*What needs to be done:*
Convert everything from the start of the rows down to the line containing "tap(485, 26)" into a two-column CSV with the headers instruction and answer. Give one line for each text and its answer, put each field in quotes with line breaks turned into spaces, and leave the pictures out.

(Entries from a dataset)

____________

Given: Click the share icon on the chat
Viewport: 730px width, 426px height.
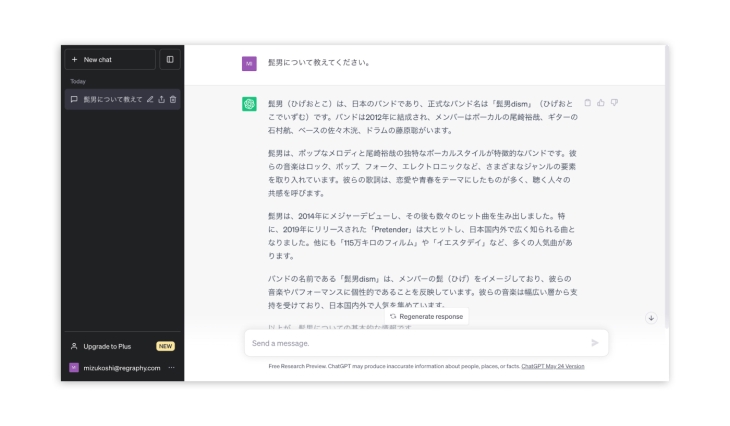Looking at the screenshot, I should point(161,99).
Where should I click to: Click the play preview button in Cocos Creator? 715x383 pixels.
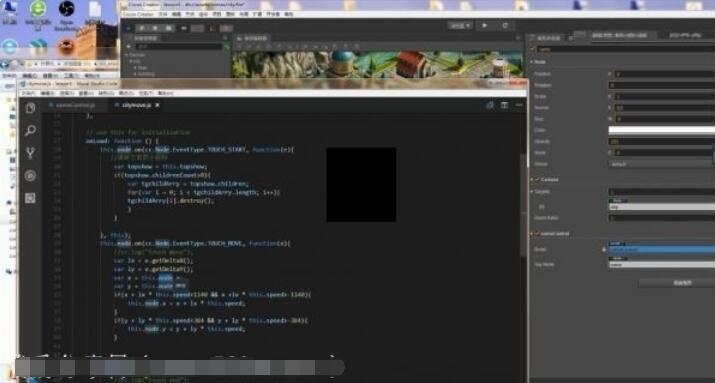tap(485, 26)
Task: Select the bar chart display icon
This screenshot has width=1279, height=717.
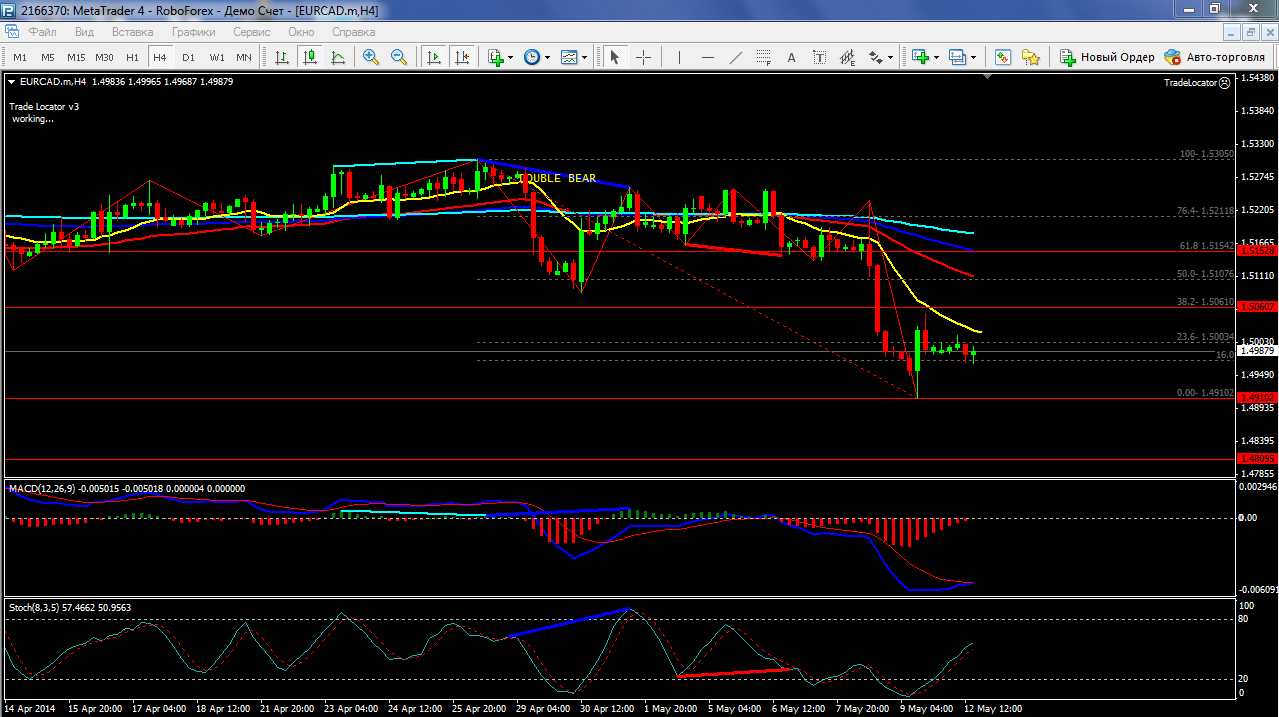Action: 282,57
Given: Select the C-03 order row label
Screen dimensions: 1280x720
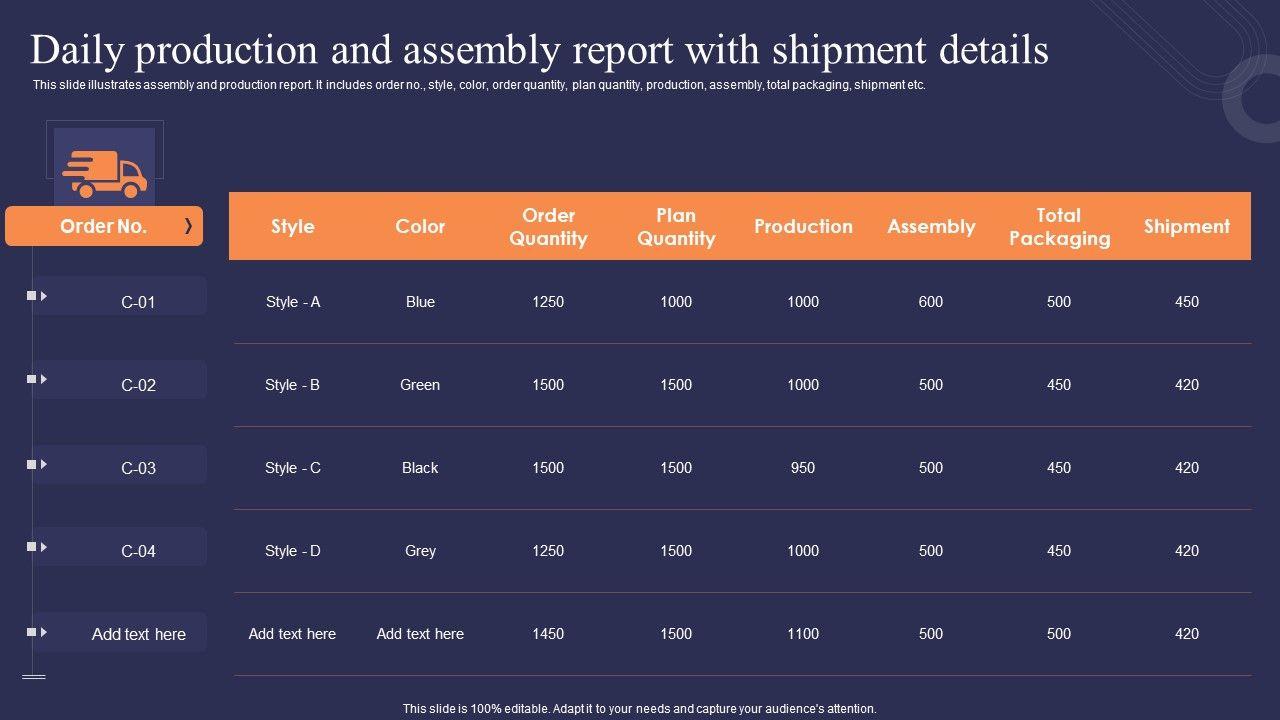Looking at the screenshot, I should 138,468.
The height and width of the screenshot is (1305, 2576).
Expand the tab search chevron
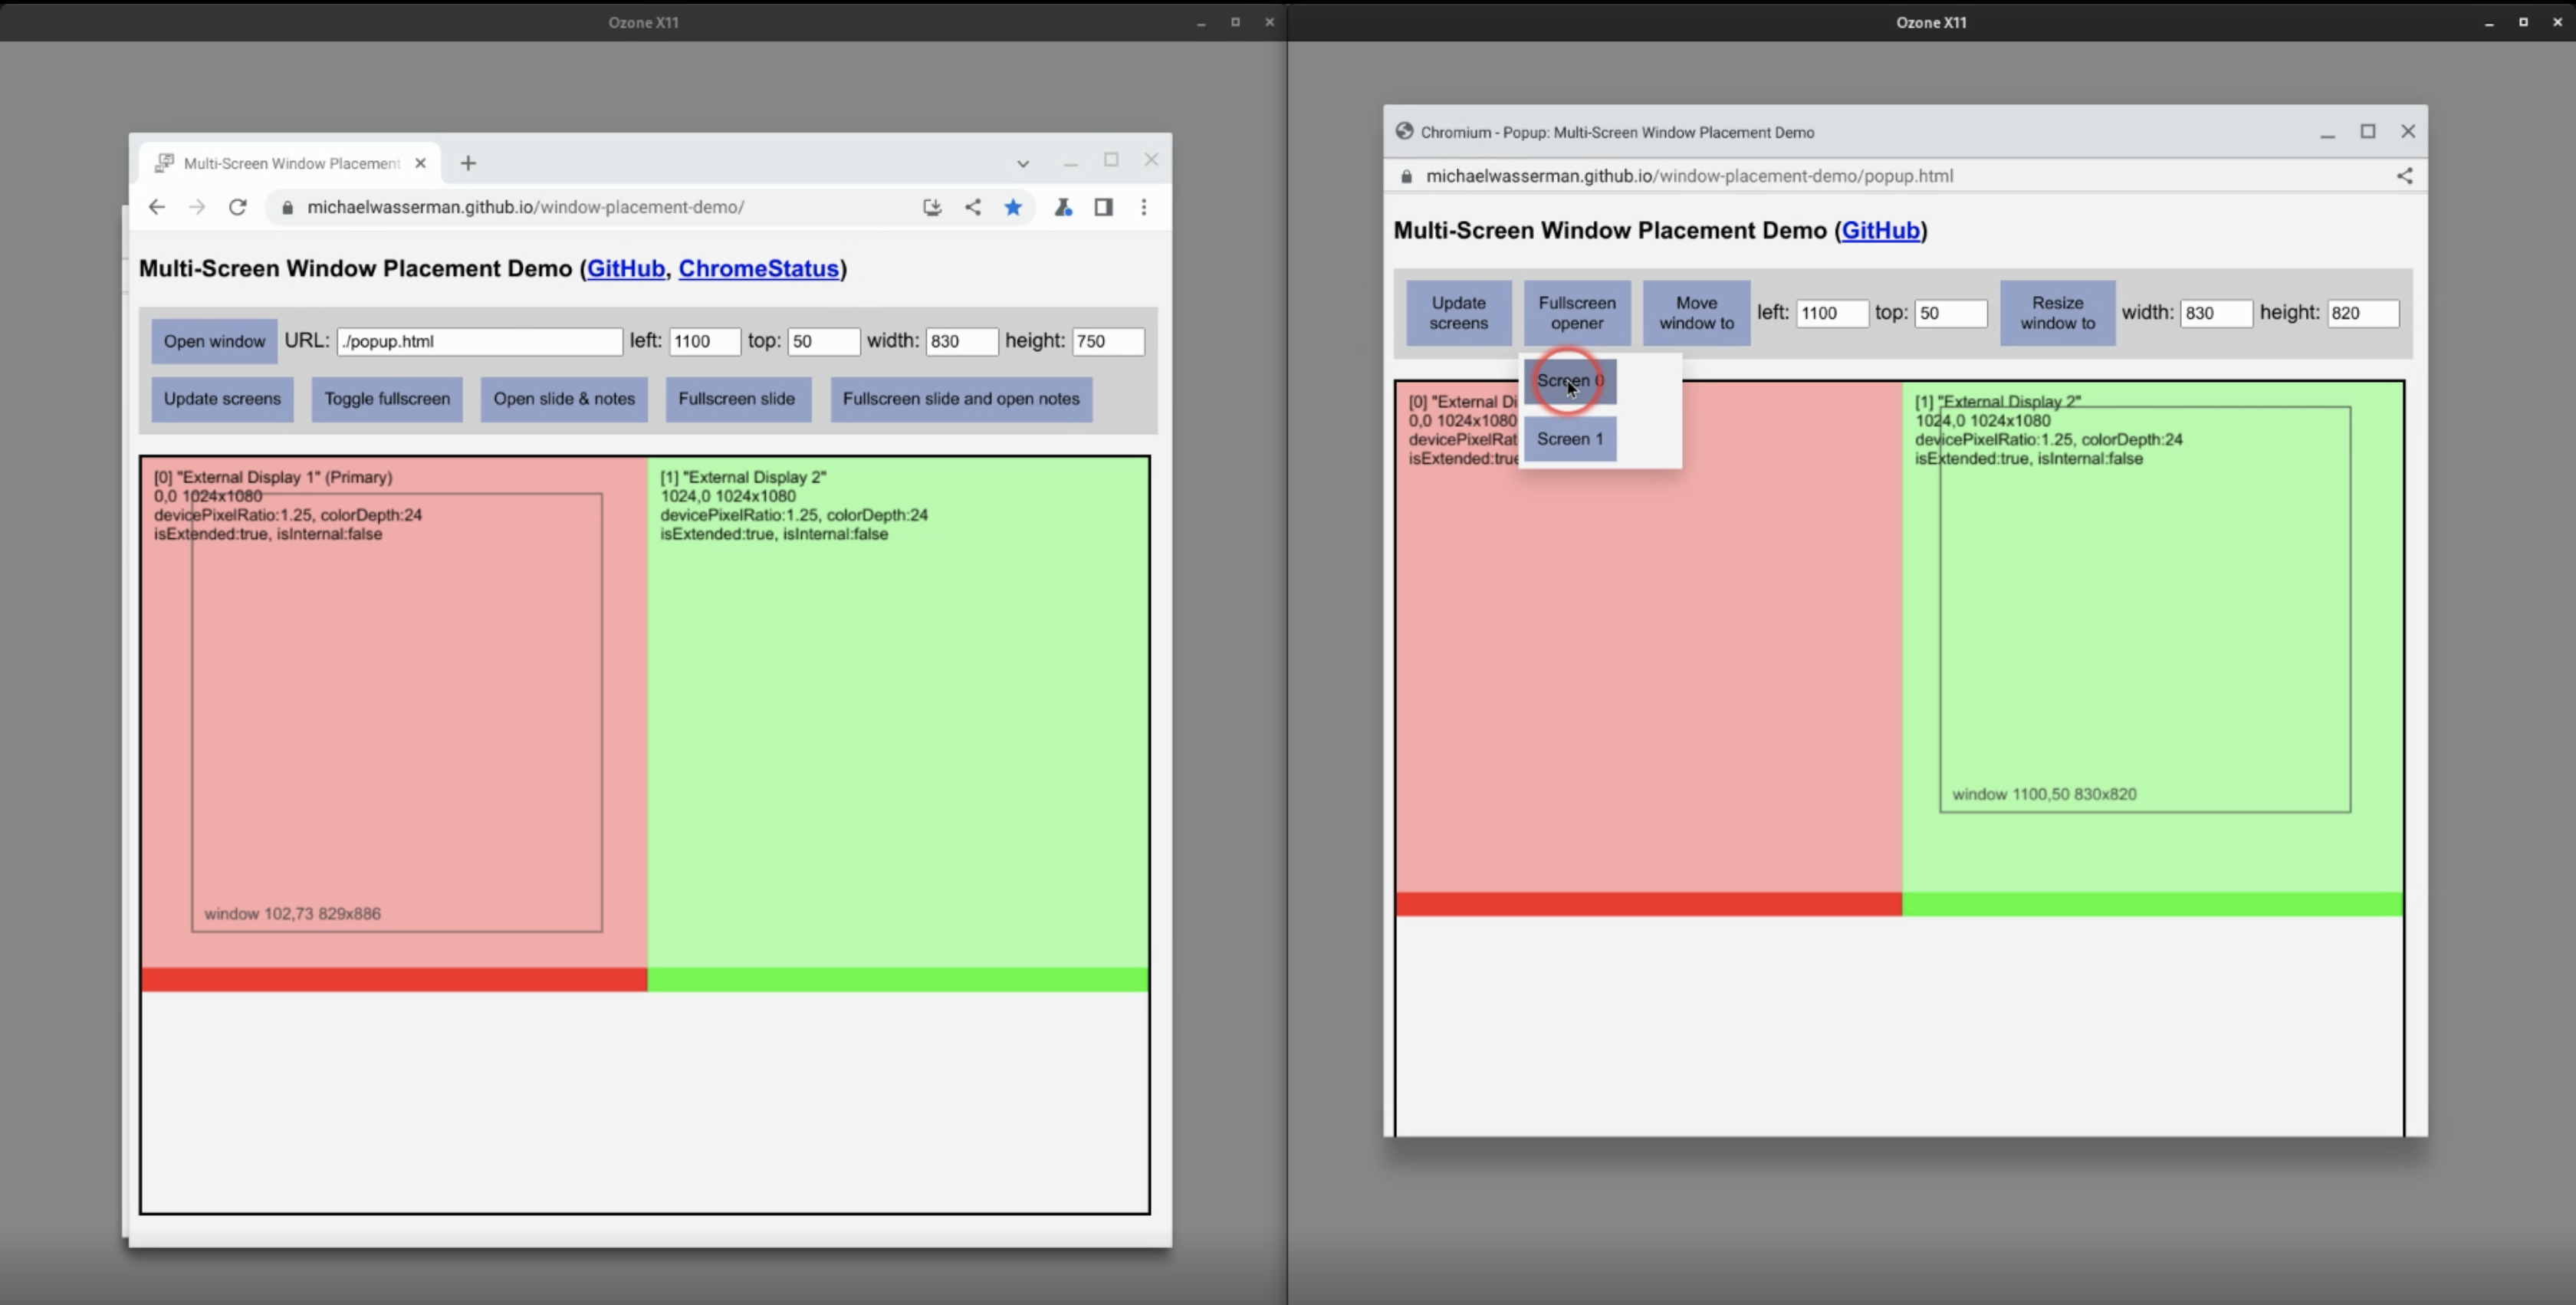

____________

*The output:*
instruction,answer
"Given: Click the share icon on the chat Viewport: 730px width, 426px height.","Looking at the screenshot, I should point(161,99)."
"Where should I click to: Click the play preview button in Cocos Creator? 715x383 pixels.","tap(485, 26)"